Australian Brenton Tarrant, 28, was captured by police and has been charged with one count of murder, but Ardern assured parliament other charges would follow.
‘He will face the full force of the law in New Zealand,’ she said.
Ardern has promised reforms to New Zealand gun laws which allowed Tarrant to legally purchase the weapons he used in the attack, including semi-automatic rifles.
And she announced a full review of how the Australian - an avowed white supremacist - was able to plan and carry out the attacks in New Zealand under the radar of security services.
‘The person who committed these acts was not from here. He was not raised here. He did not find his ideology here. But that is not to say that those very same views do not live here,’ she said.
The bodies of six of the Christchurch massacre victims have been released to their families, New Zealand police said Tuesday, but they warned only a fraction of the 50 people killed had been fully identified, with the delay angering anguished relatives.
Muslims whose loved ones were gunned down by an Australian white supremacist at two mosques last Friday have had their grief compounded by the failure of the authorities to return bodies to families in time for a speedy burial, as required under Islamic custom.
Police in Christchurch said only 12 of the 50 victims had been identified, and appeared to warn next of kin to brace for further delays.
‘We are doing all we can to undertake this work as quickly as possible and return the victims to their loved ones,’ a police statement said.
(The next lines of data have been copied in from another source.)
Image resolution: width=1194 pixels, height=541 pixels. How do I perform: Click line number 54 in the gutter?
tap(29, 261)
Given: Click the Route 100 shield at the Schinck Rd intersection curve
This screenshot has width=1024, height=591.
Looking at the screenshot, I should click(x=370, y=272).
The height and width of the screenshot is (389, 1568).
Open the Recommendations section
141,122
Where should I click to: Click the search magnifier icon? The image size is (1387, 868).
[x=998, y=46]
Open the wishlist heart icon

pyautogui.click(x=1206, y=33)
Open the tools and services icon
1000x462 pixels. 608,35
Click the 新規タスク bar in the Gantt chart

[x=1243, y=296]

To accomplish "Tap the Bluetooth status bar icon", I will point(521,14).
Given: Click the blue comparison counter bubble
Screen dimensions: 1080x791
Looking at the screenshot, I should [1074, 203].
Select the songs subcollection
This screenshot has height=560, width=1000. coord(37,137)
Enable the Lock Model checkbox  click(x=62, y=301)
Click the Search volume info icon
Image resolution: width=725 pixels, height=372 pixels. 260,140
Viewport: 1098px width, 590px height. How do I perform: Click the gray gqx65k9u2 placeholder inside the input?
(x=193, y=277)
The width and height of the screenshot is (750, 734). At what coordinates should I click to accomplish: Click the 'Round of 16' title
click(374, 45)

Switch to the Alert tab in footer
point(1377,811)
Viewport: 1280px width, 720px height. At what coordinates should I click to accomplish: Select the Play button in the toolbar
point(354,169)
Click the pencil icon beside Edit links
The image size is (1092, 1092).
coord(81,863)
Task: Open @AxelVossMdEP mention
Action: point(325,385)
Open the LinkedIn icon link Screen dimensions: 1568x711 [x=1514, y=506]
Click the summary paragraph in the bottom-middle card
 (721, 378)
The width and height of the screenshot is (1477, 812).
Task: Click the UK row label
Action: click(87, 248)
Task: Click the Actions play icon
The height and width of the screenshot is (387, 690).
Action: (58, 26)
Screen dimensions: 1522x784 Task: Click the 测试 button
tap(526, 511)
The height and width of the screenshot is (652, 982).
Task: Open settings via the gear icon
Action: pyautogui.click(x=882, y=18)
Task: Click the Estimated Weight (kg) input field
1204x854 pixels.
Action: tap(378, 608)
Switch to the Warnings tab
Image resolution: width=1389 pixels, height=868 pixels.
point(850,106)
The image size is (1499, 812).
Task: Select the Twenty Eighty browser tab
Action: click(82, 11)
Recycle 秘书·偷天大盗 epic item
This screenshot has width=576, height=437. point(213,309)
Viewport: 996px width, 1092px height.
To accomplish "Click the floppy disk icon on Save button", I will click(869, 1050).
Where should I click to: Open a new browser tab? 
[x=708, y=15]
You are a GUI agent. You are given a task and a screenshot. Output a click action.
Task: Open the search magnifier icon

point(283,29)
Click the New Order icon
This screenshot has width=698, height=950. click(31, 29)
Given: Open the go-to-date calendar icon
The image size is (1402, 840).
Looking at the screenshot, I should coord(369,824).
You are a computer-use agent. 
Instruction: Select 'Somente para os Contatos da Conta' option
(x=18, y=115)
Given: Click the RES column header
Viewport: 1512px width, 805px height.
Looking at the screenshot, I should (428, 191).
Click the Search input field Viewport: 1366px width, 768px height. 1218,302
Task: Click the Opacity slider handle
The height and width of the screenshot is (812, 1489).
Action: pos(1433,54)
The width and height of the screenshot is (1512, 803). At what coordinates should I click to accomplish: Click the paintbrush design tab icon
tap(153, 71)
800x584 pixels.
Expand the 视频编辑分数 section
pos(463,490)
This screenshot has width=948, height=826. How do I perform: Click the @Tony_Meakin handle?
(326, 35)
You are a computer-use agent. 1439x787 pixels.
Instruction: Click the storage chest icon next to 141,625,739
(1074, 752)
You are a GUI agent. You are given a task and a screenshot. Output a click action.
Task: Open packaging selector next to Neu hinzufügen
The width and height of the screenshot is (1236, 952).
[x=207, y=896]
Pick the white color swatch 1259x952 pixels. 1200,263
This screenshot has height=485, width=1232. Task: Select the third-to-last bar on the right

‘While identification may seem straightforward the reality is much more complex, particularly in a situation like this.’
But the forensic delays are casting a cloud over New Zealand’s handling of the horrific ordeal.
Dozens of relatives of the deceased have already begun arriving from around the world ahead of expected funerals which have already been delayed far beyond the 24 hours after death usually observed under Islam.
Peter Elms of New Zealand’s immigration department said 65 visas had been granted for overseas family members so far.
Christchurch police said post-mortems had been completed on all 50 victims.
But only 12 had been ‘identified to the satisfaction of the coroner’ nearly a week after the rampage.
Javed Dadabhai, who travelled from Auckland to help bury his cousin, said families and volunteers had been warned of a slow process.
‘The majority of people still have not had the opportunity to see their family members,’ he said.
Mohamed Safi, 23, whose father Matiullah Safi died in Al Noor mosque, pleaded for officials to let him identify his father and set a date for his burial.
‘There’s nothing they are offering,’ Safi, an Afghan refugee, said outside a family support centre.
‘They are just saying they are doing their procedures, they are doing their process. But what process? Why do I not know what you are going through to identify the body... Why am I not contacted as an immediate family member?’
In a rambling manifesto, the gunman had said he was motivated partly by a desire to stoke a violent response from Muslims and a religious war between Islam and the West.
The Islamic State group, in a message on social media, appeared to encourage retaliatory attacks.
‘The scenes of killing in the two mosques... incite members of the caliphate living there to avenge their religion and the children of the umma (Muslims) who were are being slaughtered in all corners of the earth with the sponsorship and blessing of the Crusader countries,’ it said.
Following the mass shooting, Ardern has promised to reform New Zealand laws that allowed the gunman to legally purchase weapons used in the attack.
New Zealanders have already begun answering government appeals to hand in their weapons, including John Hart, a farmer in the North Island district of Masterton.
Hart said it was an easy decision for him to hand in his semi-automatic
and tweeted: ‘on the farm they are a useful tool in some circumstances, but my convenience doesn’t outweigh the risk of misuse. We don’t need these in our country.’